Good thread here... I have had my ipad 4 for a month or so now, on it all the time for browsing, recently downloaded PES 3, my first real game on the ipad and love it. 

I have an Apple TV 3 but very rarely use it to be honest, it's just a hassle to boot the laptop up unless I have the music on my phone. I believe they are hopefully bringing a jailbreak out for the ATV3 before Xmas, which might open it up a bit.


----------



## T.D.K

Ravinder said:


> Apparently Apple are currently designing the new iPad mini with retina display and a lighter iPad 4.


Great news :thumb:

It's the perfect size the Ipad mini, was very impressed. Slight blur on the LCD screen is a no no. Especially noticable on this forum when i did a test.


----------



## Alex_225

Ravinder said:


> Apparently Apple are currently designing the new iPad mini with retina display and a lighter iPad 4.

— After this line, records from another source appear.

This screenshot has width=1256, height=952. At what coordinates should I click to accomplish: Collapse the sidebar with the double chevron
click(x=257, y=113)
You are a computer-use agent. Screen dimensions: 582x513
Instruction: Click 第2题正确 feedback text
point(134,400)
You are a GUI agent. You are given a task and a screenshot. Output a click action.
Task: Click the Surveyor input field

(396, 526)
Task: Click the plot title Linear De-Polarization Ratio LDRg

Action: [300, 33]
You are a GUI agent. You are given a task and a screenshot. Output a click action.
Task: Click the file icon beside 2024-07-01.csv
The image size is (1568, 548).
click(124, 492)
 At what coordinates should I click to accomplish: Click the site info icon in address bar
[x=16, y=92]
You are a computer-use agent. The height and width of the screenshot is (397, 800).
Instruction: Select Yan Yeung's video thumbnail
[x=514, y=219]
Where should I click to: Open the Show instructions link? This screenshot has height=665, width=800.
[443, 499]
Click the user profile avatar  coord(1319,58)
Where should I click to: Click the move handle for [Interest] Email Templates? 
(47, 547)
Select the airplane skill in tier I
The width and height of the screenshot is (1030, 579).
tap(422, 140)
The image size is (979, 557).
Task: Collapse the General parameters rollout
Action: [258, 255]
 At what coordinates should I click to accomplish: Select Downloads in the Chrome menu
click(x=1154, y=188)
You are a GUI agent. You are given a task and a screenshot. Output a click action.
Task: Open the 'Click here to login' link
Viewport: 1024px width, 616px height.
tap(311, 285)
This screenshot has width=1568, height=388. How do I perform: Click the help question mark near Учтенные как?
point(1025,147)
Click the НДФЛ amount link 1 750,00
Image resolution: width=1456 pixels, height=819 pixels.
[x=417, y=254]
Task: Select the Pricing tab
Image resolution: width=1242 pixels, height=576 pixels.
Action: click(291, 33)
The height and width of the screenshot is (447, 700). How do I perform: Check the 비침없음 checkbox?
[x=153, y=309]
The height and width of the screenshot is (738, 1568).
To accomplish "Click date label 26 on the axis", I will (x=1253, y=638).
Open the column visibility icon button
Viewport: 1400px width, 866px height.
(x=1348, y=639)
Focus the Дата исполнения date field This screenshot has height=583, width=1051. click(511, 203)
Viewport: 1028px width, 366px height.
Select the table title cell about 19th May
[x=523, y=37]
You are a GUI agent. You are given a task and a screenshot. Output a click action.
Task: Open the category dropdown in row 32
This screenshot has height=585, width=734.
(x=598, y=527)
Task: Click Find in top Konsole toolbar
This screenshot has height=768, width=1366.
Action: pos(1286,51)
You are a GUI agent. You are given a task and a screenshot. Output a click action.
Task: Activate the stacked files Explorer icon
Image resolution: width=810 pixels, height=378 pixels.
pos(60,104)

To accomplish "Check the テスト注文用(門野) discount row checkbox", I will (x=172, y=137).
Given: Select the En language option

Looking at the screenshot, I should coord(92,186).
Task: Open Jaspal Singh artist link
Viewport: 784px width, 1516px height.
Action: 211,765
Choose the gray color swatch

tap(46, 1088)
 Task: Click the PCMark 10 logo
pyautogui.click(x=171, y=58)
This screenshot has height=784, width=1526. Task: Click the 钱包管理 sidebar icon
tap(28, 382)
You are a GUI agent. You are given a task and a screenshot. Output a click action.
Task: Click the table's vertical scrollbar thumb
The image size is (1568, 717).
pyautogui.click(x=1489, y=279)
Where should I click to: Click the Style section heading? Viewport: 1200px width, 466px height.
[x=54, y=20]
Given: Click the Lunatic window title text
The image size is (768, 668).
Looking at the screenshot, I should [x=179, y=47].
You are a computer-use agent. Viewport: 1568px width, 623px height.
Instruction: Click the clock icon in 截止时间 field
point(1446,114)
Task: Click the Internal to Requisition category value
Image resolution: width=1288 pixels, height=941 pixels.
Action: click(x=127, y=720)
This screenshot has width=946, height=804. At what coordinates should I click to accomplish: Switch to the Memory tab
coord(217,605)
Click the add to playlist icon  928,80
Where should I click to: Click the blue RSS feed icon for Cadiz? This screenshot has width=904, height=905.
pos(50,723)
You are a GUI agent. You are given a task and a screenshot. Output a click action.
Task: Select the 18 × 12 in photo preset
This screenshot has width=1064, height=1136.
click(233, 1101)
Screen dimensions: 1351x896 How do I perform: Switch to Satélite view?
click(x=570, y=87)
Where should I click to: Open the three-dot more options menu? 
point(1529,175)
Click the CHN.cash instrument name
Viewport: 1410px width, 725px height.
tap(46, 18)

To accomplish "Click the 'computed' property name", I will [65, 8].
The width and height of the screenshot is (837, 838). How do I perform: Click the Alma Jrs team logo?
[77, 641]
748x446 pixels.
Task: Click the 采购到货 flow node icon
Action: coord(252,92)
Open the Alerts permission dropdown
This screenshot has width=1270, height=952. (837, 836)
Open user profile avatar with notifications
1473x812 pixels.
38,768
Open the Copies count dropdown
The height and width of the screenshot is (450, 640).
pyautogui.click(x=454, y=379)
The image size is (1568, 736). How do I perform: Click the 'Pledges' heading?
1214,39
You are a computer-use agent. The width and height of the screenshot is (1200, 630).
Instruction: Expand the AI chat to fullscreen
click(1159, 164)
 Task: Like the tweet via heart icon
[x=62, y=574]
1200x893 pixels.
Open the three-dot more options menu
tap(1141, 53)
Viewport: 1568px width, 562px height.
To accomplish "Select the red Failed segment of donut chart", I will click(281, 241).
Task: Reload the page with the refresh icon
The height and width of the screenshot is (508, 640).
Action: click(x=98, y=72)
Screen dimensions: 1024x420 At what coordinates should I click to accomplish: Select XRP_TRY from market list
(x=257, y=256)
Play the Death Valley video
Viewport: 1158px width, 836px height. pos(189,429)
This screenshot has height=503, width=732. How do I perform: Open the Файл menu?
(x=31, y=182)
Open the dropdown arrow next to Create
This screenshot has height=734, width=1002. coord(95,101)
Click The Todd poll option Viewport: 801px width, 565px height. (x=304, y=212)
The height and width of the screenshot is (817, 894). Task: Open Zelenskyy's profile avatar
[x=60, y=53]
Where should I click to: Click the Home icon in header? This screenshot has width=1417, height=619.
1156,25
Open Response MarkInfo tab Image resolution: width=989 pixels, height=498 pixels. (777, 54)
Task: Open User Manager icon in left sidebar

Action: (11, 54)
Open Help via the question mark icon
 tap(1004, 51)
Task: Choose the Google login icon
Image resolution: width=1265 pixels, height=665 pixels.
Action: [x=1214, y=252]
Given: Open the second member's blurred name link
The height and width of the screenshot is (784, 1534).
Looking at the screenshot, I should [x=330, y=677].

Certainly two improvements that both models could do with.

I have an iPad 3 and a Nexus 7 tablet. The iPad looks super, is quick, slick and the battery life is amazing. But it's a beast in terms of weight so add that to it's size and it's not ideal for bunging in a bag and carrying on a train etc.

That said I think the iPad Mini needs a retina display and a chip making it comparable to at least the iPad 3. It may be a bit cheaper but it doesn't mean buyers should get a significantly lower spec model which I personally think they do with the current mini. It's size and functionality are spot on though. :thumb:


----------



## Ravinder

Hey guys, found this old thread of mine.

Is there any particular things you can recommend I can do on my iPad in an airplane? I'm going to the States in the not so distant future so looking to keep myself occupied. I may try and upload a film onto it. Other then that, any offline things? Can I watch Netflix on the plane? Any other apps you recommend? Thanks.


----------



## John-R-

Ravinder said:


> Hey guys, found this old thread of mine.
> 
> Is there any particular things you can recommend I can do on my iPad in an airplane? I'm going to the States in the not so distant future so looking to keep myself occupied. I may try and upload a film onto it. Other then that, any offline things? Can I watch Netflix on the plane? Any other apps you recommend? Thanks.


Load up films or download stuff from BBC iplayer, I did that with some episodes of Top Gear for a flight to Canada :thumb:

John


----------